To exercise your rights, submit a request to privacy@yukolab.com. We will respond within thirty (30) days (extendable by sixty (60) additional days with notice for complex requests). We may need to verify your identity before processing your request.
2.10 Data Protection Officer
If you have questions about our data protection practices or wish to contact our data protection officer, please reach us at privacy@yukolab.com.
2.11 Changes to this Policy
We may update this Policy from time to time. We will notify you of material changes at least thirty (30) days in advance by email or in-app notification. The "Last updated" date at the top of this Policy reflects the most recent revision.
2.12 Contact
For all privacy-related inquiries: privacy@yukolab.com — yukolab, che fourcade 97430, Le Tampon.

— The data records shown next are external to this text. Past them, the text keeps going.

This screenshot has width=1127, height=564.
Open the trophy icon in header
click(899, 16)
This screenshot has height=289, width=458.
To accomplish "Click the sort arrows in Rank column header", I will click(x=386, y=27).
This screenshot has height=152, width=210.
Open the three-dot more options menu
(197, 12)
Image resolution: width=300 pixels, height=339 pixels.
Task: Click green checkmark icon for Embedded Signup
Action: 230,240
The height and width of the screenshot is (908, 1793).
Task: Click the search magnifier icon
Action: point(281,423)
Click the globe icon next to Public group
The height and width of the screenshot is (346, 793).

2.13 Google Gmail Integration & Limited Use Disclosure
2.13.1 What Gmail Data We Access
When you connect your Gmail account, our application requests access to the following Google API scopes:
| Scope | What it does | Data accessed |
|---|---|---|
| gmail.send | Send outreach emails to travel establishments on your behalf | Compose and send emails from your Gmail address |
| gmail.readonly | Detect when establishments reply to your outreach emails and display conversation threads | Email threads and metadata (sender, recipient, subject, thread IDs) related to emails sent through our Platform |
| userinfo.email | Identify your connected Google account | Your email address |
| userinfo.profile | Display your name and profile picture in the dashboard | Your name and profile picture |
2.13.2 How We Use Gmail Data
We use your Gmail data exclusively to:
- Send outreach emails to travel establishments on your behalf, from your Gmail address
- Detect replies from establishments to automatically cancel scheduled follow-up emails
- Include your Gmail signature in outreach emails for authenticity
- Display your connected account information (email, name, avatar) in the dashboard
2.13.3 How We Store Gmail Data
- OAuth tokens: Encrypted (AES-256) and stored in our database to maintain your Gmail connection
- Sent emails: Subject, recipient, and status of emails sent through our Platform are stored for your records
- Reply detection: We store only whether a reply was received (boolean status) and the thread ID — we do not store the content of replies
- Signature: Cached locally for display in email previews; refreshed on each session
- We do NOT store: The full content of your Gmail inbox, drafts, contacts, or any emails not related to our Platform
2.13.4 What We Do NOT Do With Gmail Data
- We do not sell your Gmail data to any third party
- We do not use your Gmail data for advertising, retargeting, or personalized ads
- We do not share your Gmail data with data brokers or information resellers
- We do not use your Gmail data to determine creditworthiness or for lending purposes
- We do not use your Gmail data for AI/ML model training unrelated to providing our service
- We do not allow any human to read your Gmail data unless required for security purposes, to comply with applicable law, or with your explicit consent
2.13.5 Limited Use Disclosure
Our use of information received from Gmail APIs will adhere to the Google API Services User Data Policy, including the Limited Use requirements.
2.13.6 Disconnecting Gmail & Revoking Access
You can disconnect your Gmail account at any time:
- From the Platform: Navigate to your dashboard settings and click "Disconnect Gmail." This immediately stops all Gmail access and deletes stored OAuth tokens.
- From Google: Visit Google Account Permissions and remove our application's access. This revokes all granted permissions.
Upon disconnection, we stop accessing your Gmail data. Stored OAuth tokens are deleted. Historical records of emails sent through the Platform are retained per our standard data retention policy (section 2.7).